Voici une histoire qui pourrait nous aider à mieux comprendre l’actualité de cet évangile. Il s’agit d’un court récit composé par l’écrivain américain Ernest Hemingway. 

Dans cette histoire, un père Espagnol fait mettre une annonce dans le journal local en espérant que son fils, qui a fui la maison paternelle après un méfait, puisse entendre son appel. Il fait mettre son texte en gros caractères sur une pleine page du journal. On peut y lire ce qui suit : « Cher Paco. Je t’en prie. Viens me rencontrer demain à midi devant les bureaux du journal. Tout est pardonné. Ton papa qui t’aime. » Le lendemain, le père se présente à l’endroit convenu, espérant y voir son fils, mais il y a là une foule rassemblée devant les bureaux du journal. Ils sont près de huit-cents jeunes hommes, qui s’appellent tous Paco, et ils sont là dans l’espoir de voir leur père dont ils ont entendu l’appel.

Le récit d’Hemingway vient nous rappeler de manière imagée combien le pardon peut faire vivre et comment il peut agir comme une véritable bouée de sauvetage pour les personnes qui nous ont blessés, et qui pourtant, peut-être secrètement même, désirent la réconciliation avec nous. Mais pardonner soixante-dix fois sept fois?

Rassurons-nous, il ne s’agit pas là d’une invitation à la naïveté de la part de Jésus. Il faut comprendre le sens de l’image qu’il emploie, car l’enjeu véritable que Jésus veut faire comprendre à Pierre, c’est celui du choix radical de la miséricorde plutôt que celui de la fermeture du cœur qui peut si facilement céder le pas à la haine et au désir de vengeance quand l’autre m’offense.

Ce thème de la vengeance se retrouve dès les origines de l’histoire de la Bible, cette Bible qui n’est pas un conte pour enfants et qui nous parle sans détour de notre condition humaine. Déjà, au livre de la Genèse, Dieu anticipe que l’on va chercher à se venger de Caïn pour le meurtre de son frère Abel. Dieu va alors le marquer d’un signe sur le front afin de le protéger, car Caïn est quand même son enfant. Mais ce n’est là que le début d’un cycle infernal. Un descendant de Caïn, qui s’appelle Lamek, exprime bien dans un chant sauvage comment évolue cette spirale de la vengeance et de la violence dès les tout débuts de la création : « Entendez ma voix, femmes de Lamek écoutez ma parole : J’ai tué un homme pour une blessure, un enfant pour une meurtrissure. C’est que Caïn sera vengé sept fois, mais Lamek lui, soixante-dix fois sept fois ! » (Gen 4, 23-24).

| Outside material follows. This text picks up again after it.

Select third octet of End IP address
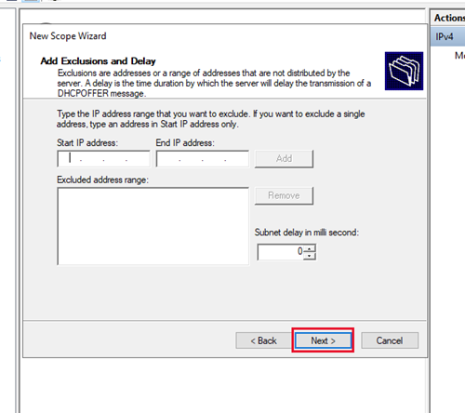 coord(214,159)
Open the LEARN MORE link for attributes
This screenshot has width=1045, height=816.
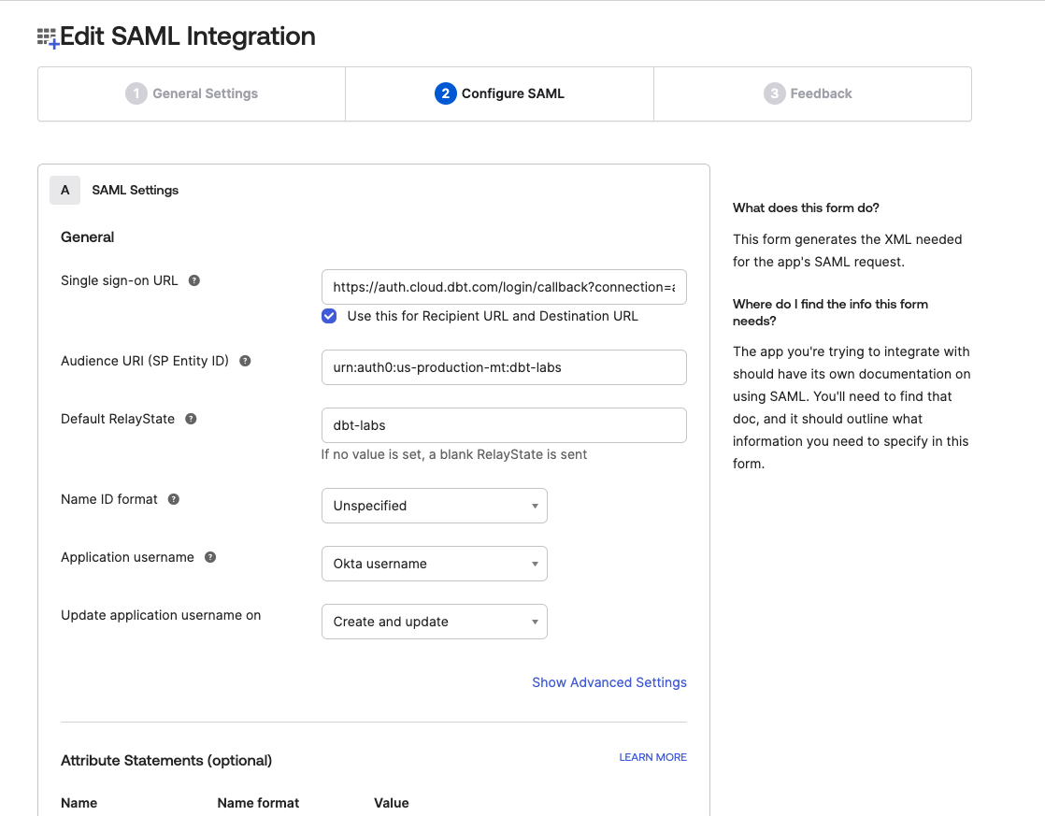pyautogui.click(x=652, y=757)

Plus tard, la loi du Talion, l’ « œil pour œil et dent pour dent » qu’on connaît bien, apparaîtra dans l’histoire d’Israël et viendra témoigner d’un effort réel pour endiguer l’esprit de vengeance, en tentant de limiter les représailles en proportion du mal occasionné par l’adversaire. Mais les pages de la Bible, l’histoire même de l’humanité, témoignent éloquemment que la spirale de la violence ne saurait être freinée par des lois ou des codes moraux. La violence prend sa source dans le cœur de l’homme et les sages et les prophètes d’Israël ne pourront que rappeler à leurs compatriotes que colère et rancune sont abominables aux yeux de Dieu.

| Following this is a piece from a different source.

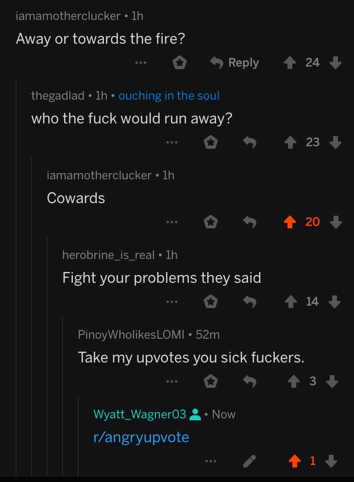Reply to "Fight your problems they said"

tap(250, 302)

Jésus s’inspire de cette problématique dans l’évangile aujourd’hui en nous proposant un radicalisme dans l’acte de pardonner entièrement nouveau, lorsque s’inspirant du chant de Lamek il lui fait opérer un retournement à 180 degrés : il invite Pierre à pardonner non pas sept fois comme le propose la Loi, mais soixante-dix fois sept fois. Si le chant de Lamek est porteur d’une haine sans borne, le renversement que Jésus en fait le transforme en un acte de miséricorde sans limite. Le pardon n’étant pas de l’ordre d’un calcul comptable pour le disciple du Christ, mais d’une disponibilité du cœur sans limite, i.e. soixante-dix fois sept fois.

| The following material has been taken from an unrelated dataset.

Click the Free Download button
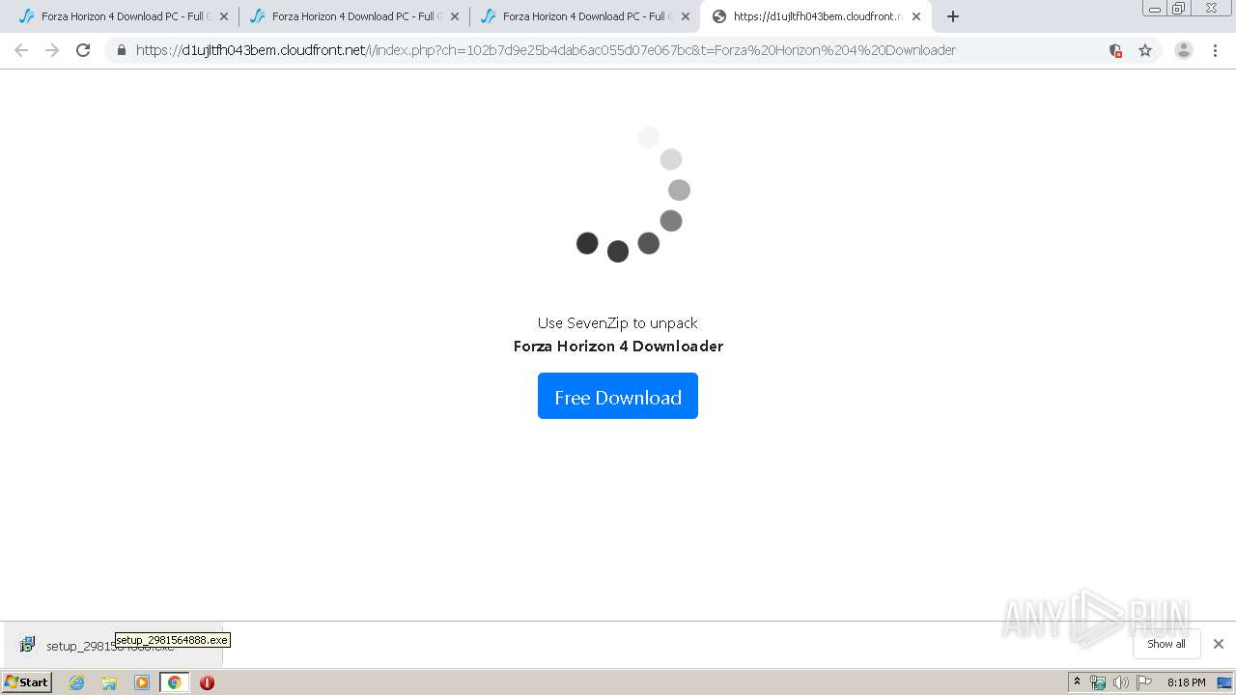Screen dimensions: 1236x695 pos(618,397)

Quel défi et quelle exigence que la suite du Christ me direz-vous! Mais en même temps, il y a dans cet enseignement de Jésus un souffle libérateur, puisque cet évangile nous rappelle que Dieu lui-même nous accueille tels que nous sommes avec nos grandeurs et nos misères, et que le pardon nous est toujours offert, autant de fois que nous en aurons besoin! Car les recommencements sont toujours possibles avec Dieu. Et Jésus nous dit d’agir de même avec notre prochain. La contrepartie de cette bonne nouvelle est de nous rappeler que nous avons la charge de l’autre, et qu’il nous faut apprendre à pardonner avec cette générosité même qui vient de Dieu si nous voulons être pardonnés nous aussi.

Utopique  tout cela? Bien sûr ! Comme tout l’Évangile d’ailleurs. Mais parce que notre Dieu est le Dieu de l’impossible, ses paroles deviennent promesse de vie pour nous. S’il nous invite à pardonner, s’il nous commande de nous aimer les uns les autres jusqu’à aimer nos ennemis, jusqu’à pardonner à ceux qui nous persécutent, c’est qu’il nous sait capables de tels dépassements quand nous laissons l’esprit du Christ agir en nous.

Parce qu’en Jésus, frères et sœurs, nos yeux ont contemplé le véritable amour à l’œuvre en notre monde. Nous savons désormais que seul l’amour qui sait pardonner jusqu’au bout est vrai et digne de ce nom, puisque le pardon est certainement la forme la plus extrême et la plus exigeante de l’amour. C’est dans cette vie du Christ imitée et contemplée, que le pardon prend tout son sens, où il apparaît comme la seule force capable de soulever le monde et de transformer les cœurs, en commençant par le nôtre.

C’est pourquoi frères et sœurs la force du pardon est une grâce qu’il nous faut sans cesse demander à Dieu, lui le Dieu de l’impossible, en ayant confiance qu’il peut tout guérir en nous, même nos manques de pardon. Amen.

fr. Yves Bériault, o.p.

Transfiguration du Seigneur – 18 e dimanche (A)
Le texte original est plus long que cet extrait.